Records drawn from a dataset:
• • • • • • •
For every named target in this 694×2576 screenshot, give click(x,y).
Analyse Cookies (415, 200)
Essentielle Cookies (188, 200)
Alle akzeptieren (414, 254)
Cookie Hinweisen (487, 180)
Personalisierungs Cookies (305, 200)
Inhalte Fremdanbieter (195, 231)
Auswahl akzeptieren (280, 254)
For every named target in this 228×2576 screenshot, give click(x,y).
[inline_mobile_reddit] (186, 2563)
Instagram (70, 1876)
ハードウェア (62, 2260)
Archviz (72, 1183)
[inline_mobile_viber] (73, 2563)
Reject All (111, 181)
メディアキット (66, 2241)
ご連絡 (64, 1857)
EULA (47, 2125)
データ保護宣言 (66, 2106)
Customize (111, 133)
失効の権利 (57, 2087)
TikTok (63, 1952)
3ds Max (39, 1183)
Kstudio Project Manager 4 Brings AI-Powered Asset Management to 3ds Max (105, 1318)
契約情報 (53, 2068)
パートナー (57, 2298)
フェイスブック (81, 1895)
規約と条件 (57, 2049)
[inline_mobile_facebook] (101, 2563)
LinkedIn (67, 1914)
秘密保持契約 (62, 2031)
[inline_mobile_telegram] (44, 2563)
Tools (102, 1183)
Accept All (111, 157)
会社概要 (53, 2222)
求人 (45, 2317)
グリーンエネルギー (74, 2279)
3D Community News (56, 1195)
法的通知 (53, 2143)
• • • • • • •
All of the lines above that carry the string "every" need to be found and copied.

● **PROBLEM SOLUTION**
For every named target in this 694×2576 screenshot, give click(x,y).
For every named target in this 228×2576 screenshot, give click(x,y).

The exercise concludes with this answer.